* Document excerpt:
▼

In furtherance of the Governments on-going commitment to the rehabilitation and re-integration of child “surrendees” the Government appointed a Commissioner General of Rehabilitation in September last year. Temporary facilities have been set up for these children at present and plans are underway to establish more permanent infrastructures. Currently programmes are been devised and discussions have been initiated with key stakeholders and the international community to broaden the scope of rehabilitation beyond an institutional approach to one which lays emphasis on education, vocational training, sports and drama. Detailed proposals have been handed over to countries particularly concerned with armed groups in the East and the need to provide attractive opportunities for former combatants. Proposals involve partnerships with NGOs and the private sector in the forms of the Business for Peace Alliance to underscore the governments commitment to partnerships for progress. Sadly due to unavoidable bureaucratic constraints, responses from donor countries has been slow, but we hope the interest and concern expressed will translate into helpful actions.

▲

* Supplied information:
▼

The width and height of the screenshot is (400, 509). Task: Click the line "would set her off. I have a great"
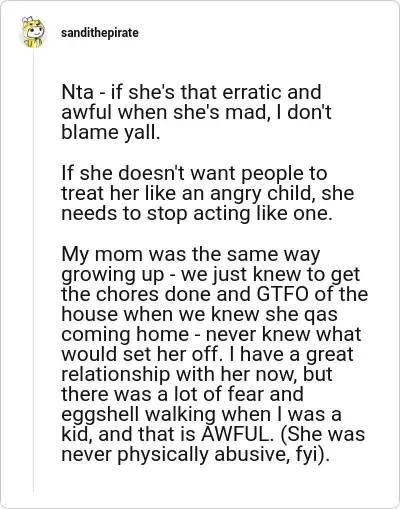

▲

* Written request 1: List the areas that the text on rehabilitating child surrendees says the broadened rehabilitation approach will emphasize.
* Written request 2:
Answer these questions using the text on rehabilitating child surrendees.
(a) When did the Government appoint a Commissioner General of Rehabilitation?
(b) In what form will the proposals include partnerships with NGOs and the private sector?
(c) According to the text, why have responses from donor countries been slow?

* Exercise solution 1: Education, vocational training, sports, drama

* Exercise solution 2:
(a) In September last year
(b) The Business for Peace Alliance
(c) Because of unavoidable bureaucratic constraints